Google CEO Eric Schmidt
spoke inspiringly about the solutions Google and other innovative technology companies are solving. Cloud computing and ubiquitous connectivity provides nearly everyone with levels intelligence, memory and computation that once dictated power, disrupting countless economic models by leveling the playing field. Access to all this information is a source of joy because
“satisfaction of one's curiosity is one of the greatest sources of happiness in life” (Dr. Linus Pauling). But as technology gets smarter, companies like Google and Linkedin are starting to grapple with a big question: in a future where you have all of the answers before you even look, what about the joy of serendipitous discovery? Schmidt says:
“in the future we are never lost, but there was something fun about getting lost. What are the implications of all this intelligence and how small the world has become?”
6) As competing products reach feature parity, the skill is to design interaction
Walking through a startup showroom and reading the trades lately has made one thing incredibly clear: it’s hard to have a differentiating product on features alone. The first question every judges panel asked of startups was: could your competitor own this space just by adding features (anyone trying to compete with Foursquare really needs to think about this).

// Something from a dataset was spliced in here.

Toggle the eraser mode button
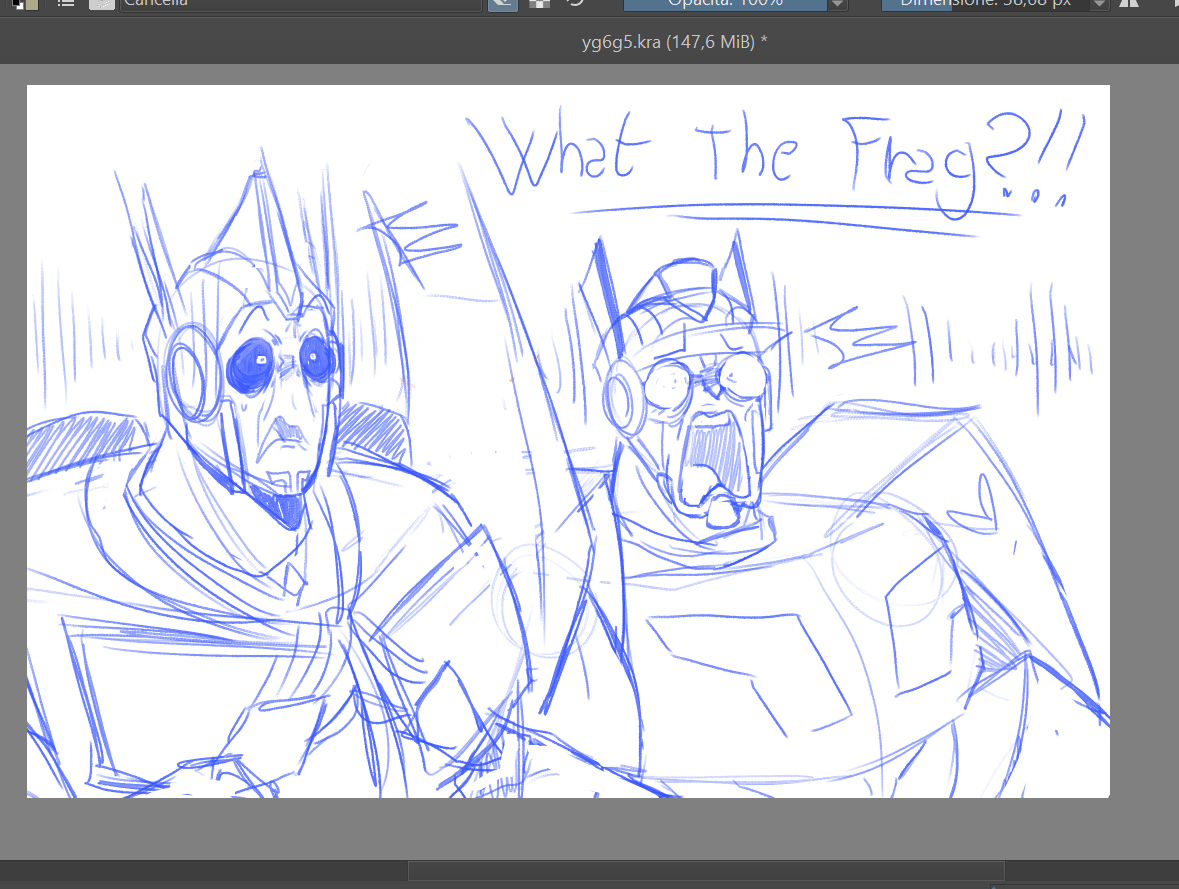This screenshot has height=889, width=1179. pos(502,4)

Quora co-founder Charlie Cheever was challenged to answer how Quora would stay significant in the face of competition from Facebook Questions. Charlie’s answer was that Quora was specifically designed to elicit high quality information with its product, rather than large quantities of answers to masses of questions. They knew everyone could offer a Q/A service, so the skill was in the design of interaction. These words should ring true for Digg founder Kevin Rose, who’s desperately trying to save Digg from rapidly descending into irrelevancy because its product simply wasn’t designed well for interaction.

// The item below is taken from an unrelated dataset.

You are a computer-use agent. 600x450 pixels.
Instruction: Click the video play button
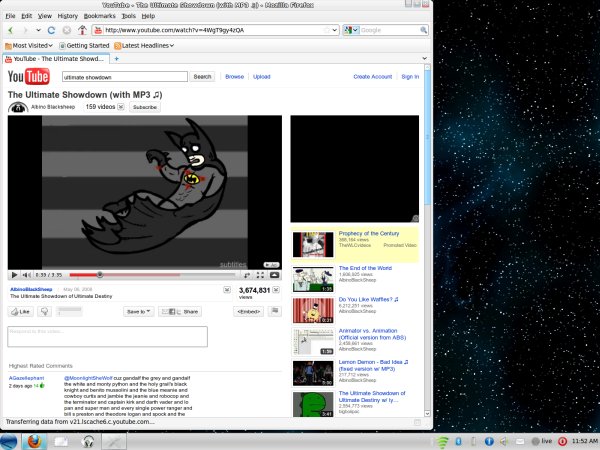click(15, 274)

7) The big marking implication of mobile is ubiquitous connectivity increases access to moments of truth
Online advertising’s biggest impact has been its ability to have immediate and traceable impact when paired with ecommerce. Mobile advertising has unprecedented capability to connect marketing and consumers during similar moments of potential off-line purchase. The challenge is improving ROI by pairing the plethora of mobile ad inventory with consumer intent. Hyper-local search can do this; mobile display media however is still more often relying on an interception approach. The head of digital marketing for P&G said Gillette won’t pay to give a coupon to someone who was about to enter a store and buy their product at full price anyway. It sounds like to win over clients like P&G mobile marketers need to crack intent, change habits, and instigate referrals in real time.

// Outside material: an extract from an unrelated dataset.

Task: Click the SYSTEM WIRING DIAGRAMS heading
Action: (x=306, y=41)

8) Each era of Internet evolution is defined by the dominant form of intelligence
The popular model of the evolution of the web (e.g. 2.0) classifies generations by type of interaction (e.g. professional content vs. user generated content). A newer model focuses on type of intelligence that dictates classification + curation + discovery. In this model we’ve lived through three distinct generations of Internet evolution: the portal (curation by human editor), search (ranking by algorithm), and social (community recommendations). Each generation is capable of producing more relevant information, which is the key determinant of value, and ultimately how disruptive the information model is. Jeff Weiner, CEO of Linkedin, says the modern media company needs to incorporate expert curation, intelligent search, and social graphs to be successful. Venture Capitalist Peter Thiel says the entrepreneur trying to change the world should be thinking about what the next generation of the Internet could be powered by.
So what do you think? If you watched any of TechCrunch Disrupt, I am very interested in hearing what you took away from the conference. If you’re catching up by reading blogs like this, I’d love to hear what you think about the topics in general. Please share any thoughts.